Marc, come stai dopo la caduta. Ha avuto conseguenze?

“Mi sento bene, anche la spalla va meglio. La caduta è sembrata molto forte ma in realtà non lo è stata. Non stavo spingendo , ero fuori dalla linea, non so perchè ma ho perso l’anteriore. Non ci sono grandi danni alla moto ma questo mi insegna che devo sempre stare concentrato al 100% quando ci sono condizioni come queste”. 

Puoi tracciare un bilancio della giornata?

“Abbiamo lavorato bene, ho fatto 47 giri e domani proverò a farne altrettanti o magari anche qualcuno in più Stiamo lavorando davvero molto sulla moto. Stiamo provando il nuovo motore, la nuova elettronica e anche a capire le nuove gomme che cambiano molto il bilanciamento della moto. Gli obiettivi di questo test erano di fare 35 giri al primo giorno e 45 al secondo. Ci sono riuscito e domani se mi sentirò bene proverò a farne 50”

Sappiamo che non sei al 100% dal punto di vista fisico. C’è qualcosa che non riesci a fare al meglio in questa fase di sviluppo?
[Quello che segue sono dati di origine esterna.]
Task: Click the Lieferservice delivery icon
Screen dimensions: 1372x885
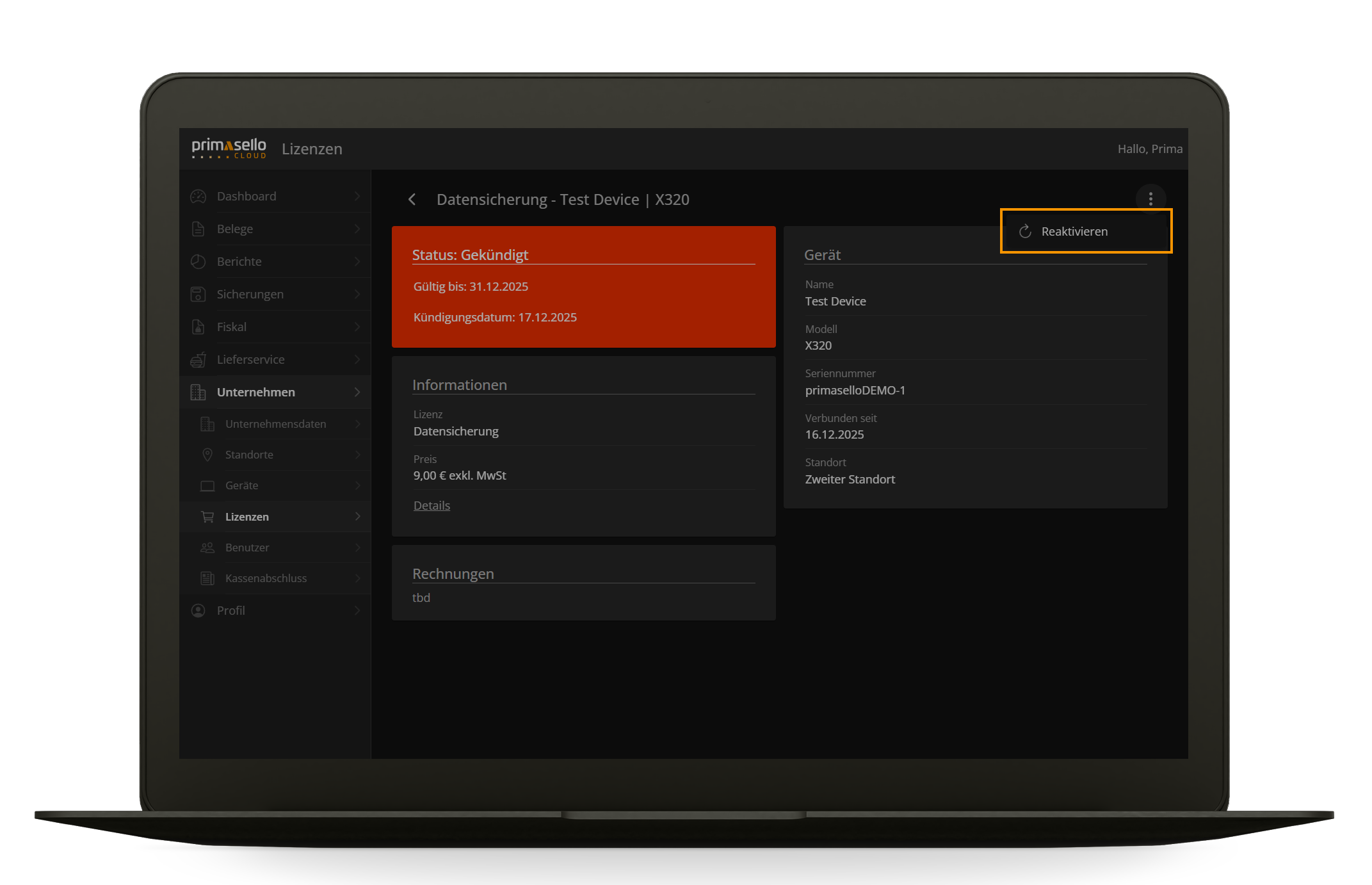Action: pyautogui.click(x=198, y=360)
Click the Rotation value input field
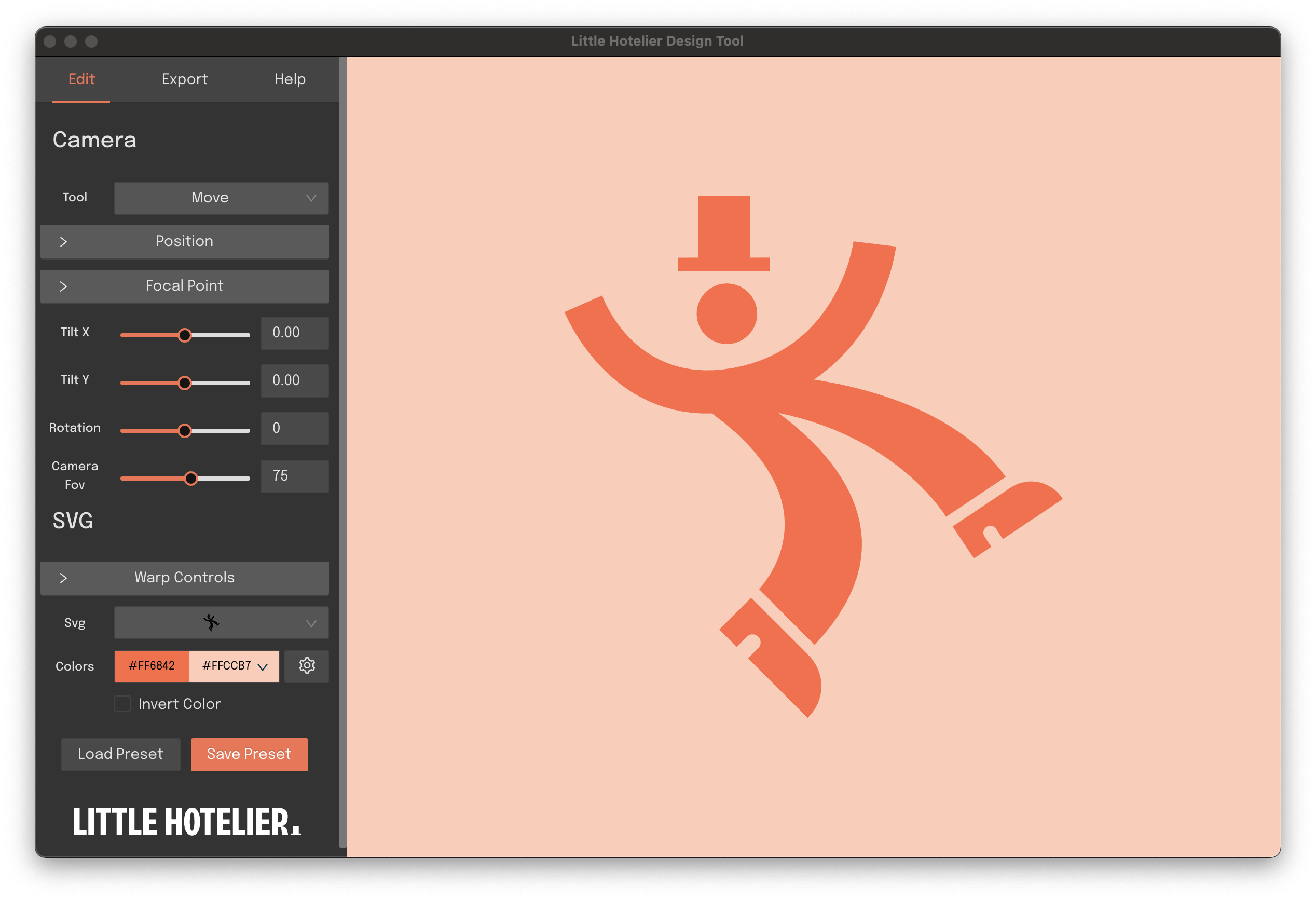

“La Honda è una moto fisica e se non sei al 100% fai fatica. Sto andando per gradi, cercando di sentirmi meglio sulla moto. Ma al momento è un po’ difficile provare qualcosa sul telaio”. 

A che punto è lo sviluppo della moto? Quanto siete avanti?

“Per dire che la moto è a posto prima devo sentirmi bene io per guidarla come si deve. All’inizio della giornata va bene ma poi, a poco a poco, la mia condizione cala in tutto il corpo e specialmente la spalla”. 

Il motore come ti è sembrato?

“Il carattere del motore è simile al precedente, forse abbiamo un po’ più di accelerazione e di velocità massima. Direi che è un’evoluzione, al momento però mi sto concentrando sull’ingresso in curva perchè lo scorso anno ho sofferto molto in quell’area. Sto migliorando passo dopo passo anche se tutto sembra molto simile al 2019”. 

Per quanto riguarda gli avversari, invece?

“Sembra che i più pericolosi possano essere Vinales, Quartararo e i Suzuki Mir e Rins, almeno in questo circuito. Vedremo come si comporteranno in un weekend di gara perchè è quello a fare la differenza. Non so quanto siano migliorati questo inverno, lo vedremo nelle prime gare perchè anche lo scorso anno andavano molto bene in alcune piste ma in altre il nostro motore era superiore. Ad ogni modo il grip qua in Malesia è davvero buono, ed è per questo che vanno tutti molto forte e che domani si girerà ancora più veloce. Secondo me dovremmo vedere un po’ come andrà in Qatar, anche per via delle nuove gomme”. 

Proprio le nuove gomme sono un argomento di discussione molto acceso in questi primi giorni di test. Come ti sembrano?

“E’ probabile che sia anche quello ad aiutare un po’ Suzuki e Yamaha. Pare che cambino il bilanciamento della moto e questo cambia anche dei parametri dell’elettronica. Sicuramente ci danno più aderenza al posteriore ma questo cambia tutto sulla moto”. 

Partendo da questi primi due giorni, quali possono essere gli obiettivi per la stagione?

“L’obiettivo per il 2020 è vincere il campionato, ovviamente gara dopo gara capirò come poterlo vincere ma ho già capito che quest’anno chiudere nelle posizioni migliori in ogni gara sarà molto difficile ma lo è stato anche lo scorso anno”.